# Gathering Field Failure Data

A common and poor technique to gather field data is to count the number of returns by week or month. This can provide a graph showing the number of returns over time.

It hides information you need to understand your field failures.

Let’s take a look at a way to gather the same field failure data and retain the critical information necessary for time to failure analysis.

## The Necessary and Available Data

Most organizations keep track of shipments.

Possibly counting the number of products shipped to customers on a monthly basis. Let’s say we’re manufacturing bicycles and roughly ship 5,000 bikes per month. We need this information in order to compare to the number of returns in order to estimate failure rates, and more importantly, the number of bikes that have not failed.

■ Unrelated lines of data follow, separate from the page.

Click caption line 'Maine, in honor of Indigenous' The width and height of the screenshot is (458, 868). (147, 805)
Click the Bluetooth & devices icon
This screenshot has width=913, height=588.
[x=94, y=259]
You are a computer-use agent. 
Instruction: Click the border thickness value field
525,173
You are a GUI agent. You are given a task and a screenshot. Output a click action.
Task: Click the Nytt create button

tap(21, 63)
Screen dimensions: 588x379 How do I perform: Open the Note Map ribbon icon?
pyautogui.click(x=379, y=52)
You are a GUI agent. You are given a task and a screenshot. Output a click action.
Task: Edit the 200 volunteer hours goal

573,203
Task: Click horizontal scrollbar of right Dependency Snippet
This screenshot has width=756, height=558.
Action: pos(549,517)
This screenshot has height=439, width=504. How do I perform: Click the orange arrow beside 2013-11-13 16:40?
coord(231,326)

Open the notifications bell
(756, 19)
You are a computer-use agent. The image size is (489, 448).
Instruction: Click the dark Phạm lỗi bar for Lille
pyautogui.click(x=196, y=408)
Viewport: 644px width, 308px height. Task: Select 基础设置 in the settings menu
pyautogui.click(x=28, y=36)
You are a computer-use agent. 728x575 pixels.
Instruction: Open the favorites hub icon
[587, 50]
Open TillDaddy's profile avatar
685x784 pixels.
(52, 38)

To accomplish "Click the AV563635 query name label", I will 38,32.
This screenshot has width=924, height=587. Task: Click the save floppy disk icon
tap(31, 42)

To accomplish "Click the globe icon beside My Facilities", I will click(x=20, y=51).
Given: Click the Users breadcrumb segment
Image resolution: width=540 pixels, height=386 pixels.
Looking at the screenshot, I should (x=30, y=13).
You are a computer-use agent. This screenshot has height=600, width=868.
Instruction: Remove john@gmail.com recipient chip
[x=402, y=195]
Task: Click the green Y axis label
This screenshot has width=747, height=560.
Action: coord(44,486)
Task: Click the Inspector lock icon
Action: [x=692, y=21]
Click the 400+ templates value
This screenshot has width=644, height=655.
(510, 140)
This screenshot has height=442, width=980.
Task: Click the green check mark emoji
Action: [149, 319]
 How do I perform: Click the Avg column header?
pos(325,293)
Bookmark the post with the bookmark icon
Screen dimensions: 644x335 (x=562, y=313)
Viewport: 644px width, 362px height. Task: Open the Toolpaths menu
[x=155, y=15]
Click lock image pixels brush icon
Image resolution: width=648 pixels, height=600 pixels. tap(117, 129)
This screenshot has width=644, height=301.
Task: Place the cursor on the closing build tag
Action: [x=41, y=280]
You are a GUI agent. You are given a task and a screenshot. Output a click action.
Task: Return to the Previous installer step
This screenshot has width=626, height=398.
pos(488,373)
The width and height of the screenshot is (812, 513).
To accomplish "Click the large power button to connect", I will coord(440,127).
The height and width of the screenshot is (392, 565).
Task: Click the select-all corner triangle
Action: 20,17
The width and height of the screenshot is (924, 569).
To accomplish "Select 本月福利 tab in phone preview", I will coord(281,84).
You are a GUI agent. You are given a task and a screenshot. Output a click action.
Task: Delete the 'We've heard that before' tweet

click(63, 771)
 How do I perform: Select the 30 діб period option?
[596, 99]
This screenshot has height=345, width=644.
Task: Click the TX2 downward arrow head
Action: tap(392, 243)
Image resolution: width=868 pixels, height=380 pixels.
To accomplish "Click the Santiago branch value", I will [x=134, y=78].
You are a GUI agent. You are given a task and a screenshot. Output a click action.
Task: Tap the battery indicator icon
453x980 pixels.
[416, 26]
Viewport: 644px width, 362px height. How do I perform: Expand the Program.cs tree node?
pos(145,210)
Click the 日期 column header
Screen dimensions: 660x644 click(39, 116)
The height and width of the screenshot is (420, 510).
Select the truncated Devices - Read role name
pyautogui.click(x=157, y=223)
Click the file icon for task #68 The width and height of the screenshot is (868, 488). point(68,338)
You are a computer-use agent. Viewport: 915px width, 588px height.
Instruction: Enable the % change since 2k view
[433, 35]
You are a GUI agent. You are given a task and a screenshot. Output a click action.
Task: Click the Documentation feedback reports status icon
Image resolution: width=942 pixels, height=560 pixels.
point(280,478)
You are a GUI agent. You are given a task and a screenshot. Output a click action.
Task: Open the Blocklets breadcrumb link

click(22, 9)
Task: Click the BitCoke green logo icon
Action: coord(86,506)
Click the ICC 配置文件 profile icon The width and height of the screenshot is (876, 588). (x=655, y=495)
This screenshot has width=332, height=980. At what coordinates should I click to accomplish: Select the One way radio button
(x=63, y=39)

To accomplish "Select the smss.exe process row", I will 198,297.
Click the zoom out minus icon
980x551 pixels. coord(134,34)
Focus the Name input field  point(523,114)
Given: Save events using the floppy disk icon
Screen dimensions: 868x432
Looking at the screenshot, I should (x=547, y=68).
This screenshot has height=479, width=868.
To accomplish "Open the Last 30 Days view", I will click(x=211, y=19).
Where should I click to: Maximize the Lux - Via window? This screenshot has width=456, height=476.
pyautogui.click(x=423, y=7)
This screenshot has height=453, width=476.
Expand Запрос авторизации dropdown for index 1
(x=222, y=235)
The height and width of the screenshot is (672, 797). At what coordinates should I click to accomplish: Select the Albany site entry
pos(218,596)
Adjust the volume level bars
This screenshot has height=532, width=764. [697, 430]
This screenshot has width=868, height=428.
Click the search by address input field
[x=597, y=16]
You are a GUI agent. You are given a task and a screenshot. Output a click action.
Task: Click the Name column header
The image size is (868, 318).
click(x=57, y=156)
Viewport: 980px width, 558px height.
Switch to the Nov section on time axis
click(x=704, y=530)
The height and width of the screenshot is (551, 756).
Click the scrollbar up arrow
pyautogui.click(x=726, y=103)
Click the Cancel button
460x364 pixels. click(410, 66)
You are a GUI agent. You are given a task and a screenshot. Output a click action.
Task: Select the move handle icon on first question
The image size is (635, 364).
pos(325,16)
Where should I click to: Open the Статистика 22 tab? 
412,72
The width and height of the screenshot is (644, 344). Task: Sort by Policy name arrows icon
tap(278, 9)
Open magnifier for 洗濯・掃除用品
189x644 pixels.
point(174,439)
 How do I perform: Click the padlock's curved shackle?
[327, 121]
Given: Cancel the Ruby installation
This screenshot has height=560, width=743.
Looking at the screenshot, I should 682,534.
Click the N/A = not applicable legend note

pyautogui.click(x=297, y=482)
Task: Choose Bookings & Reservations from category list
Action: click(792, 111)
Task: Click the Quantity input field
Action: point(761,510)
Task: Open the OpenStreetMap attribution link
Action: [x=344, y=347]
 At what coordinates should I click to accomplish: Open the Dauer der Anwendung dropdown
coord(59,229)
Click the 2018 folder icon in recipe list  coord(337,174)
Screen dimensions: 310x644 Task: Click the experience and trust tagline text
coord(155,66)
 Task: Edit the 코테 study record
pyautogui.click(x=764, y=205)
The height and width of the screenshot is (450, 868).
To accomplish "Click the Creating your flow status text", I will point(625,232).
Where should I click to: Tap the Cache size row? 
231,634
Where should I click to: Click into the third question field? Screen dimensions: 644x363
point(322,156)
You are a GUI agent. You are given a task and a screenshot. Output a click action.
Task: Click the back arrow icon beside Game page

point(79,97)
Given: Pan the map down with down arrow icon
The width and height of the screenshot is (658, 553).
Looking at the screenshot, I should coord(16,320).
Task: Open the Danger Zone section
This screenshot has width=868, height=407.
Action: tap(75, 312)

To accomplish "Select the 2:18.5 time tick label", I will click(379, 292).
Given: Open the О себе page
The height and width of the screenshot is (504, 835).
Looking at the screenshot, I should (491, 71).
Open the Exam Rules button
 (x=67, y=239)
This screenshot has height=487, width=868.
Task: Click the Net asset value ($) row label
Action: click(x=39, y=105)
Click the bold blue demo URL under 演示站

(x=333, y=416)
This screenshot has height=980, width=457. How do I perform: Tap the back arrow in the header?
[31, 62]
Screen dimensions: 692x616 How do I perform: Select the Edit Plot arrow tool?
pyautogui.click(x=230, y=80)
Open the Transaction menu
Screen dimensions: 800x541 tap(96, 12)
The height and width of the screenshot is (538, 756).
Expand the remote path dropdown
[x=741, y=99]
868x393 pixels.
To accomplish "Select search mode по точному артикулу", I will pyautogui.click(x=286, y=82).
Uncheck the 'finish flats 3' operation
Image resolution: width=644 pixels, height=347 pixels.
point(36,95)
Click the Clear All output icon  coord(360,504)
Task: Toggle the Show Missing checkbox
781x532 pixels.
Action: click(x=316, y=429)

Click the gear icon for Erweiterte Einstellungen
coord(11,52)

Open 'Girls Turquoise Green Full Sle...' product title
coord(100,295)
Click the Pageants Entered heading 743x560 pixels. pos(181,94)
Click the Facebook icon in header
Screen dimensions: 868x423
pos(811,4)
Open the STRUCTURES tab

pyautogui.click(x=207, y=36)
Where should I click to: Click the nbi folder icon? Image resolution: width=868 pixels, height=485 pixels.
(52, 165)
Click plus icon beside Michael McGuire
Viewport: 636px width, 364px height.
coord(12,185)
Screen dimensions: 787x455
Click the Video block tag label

With a short conversation with the person tracking shipments, we find over the past 6 months the following shipments.

Month Shipments

Jan 3,519

Feb 6,292

Mar 7,132

Apr 5,633

May 4,222

Jun 4,476

Each bicycle has a serial number which includes the month of production, thus we know which month the unit shipped. This is the next piece of data we need concerning a returned unit, which month was it manufactured.

When a unit is returned we count it as a return for the specific month of production. This allows us to know how many bikes from that month of production have not failed.

We also then know how long this particular returned unit was with a customer. Of course, we’re making some assumptions about transpiration, time on store shelves, and other variables, yet often we only really know the shipment month and the returned month, thus the time (roughly) with a customer.

## Organizing the Returns Data

One way to organize the data as it becomes available is in a Nevada chart.

The name is because the resulting table has a triangle shape reminiscent of the lower part of Nevada shape if tipped on its side. Doesn’t work for me either, yet that is the chart’s name.

Following the example started above, let’s count the number of failures per month and log the count by month of shipment.

Month Ship Jan Feb Mar Apr May Jun July

Jan 3,519 3 6 3 7 10 3

Feb 6,292 4 8 20 35 24

Mar 7,132 8 14 25 31

Apr 5,633 4 13 6

May 4,222 6 8

Jun 4,476 6

Thus in January, we shipped 3,519 units and three from that group returned in January, and another 6 in February. We also received 4 returns in February from the batch of February shipments.

Notice the shape of the table of return counts—looks like Nevada right?

## Preparation for Analysis

This chart is only for gathering the data. It is difficult to make any conclusion based on this table of data. What we do need to know is how long the units returned were in the field and how many remain right censored (haven’t failed yet).

It is difficult to make any conclusion based on this table of data. What we do need to know is how long the units returned were in the field and how many remain right censored (haven’t failed yet).

The time to failure is the difference between the return month and the month of shipment. Thus for the returns in February, the units shipped in January we can say were in the field for 2 months. For the those shipped in February, they were in the field for 1 month.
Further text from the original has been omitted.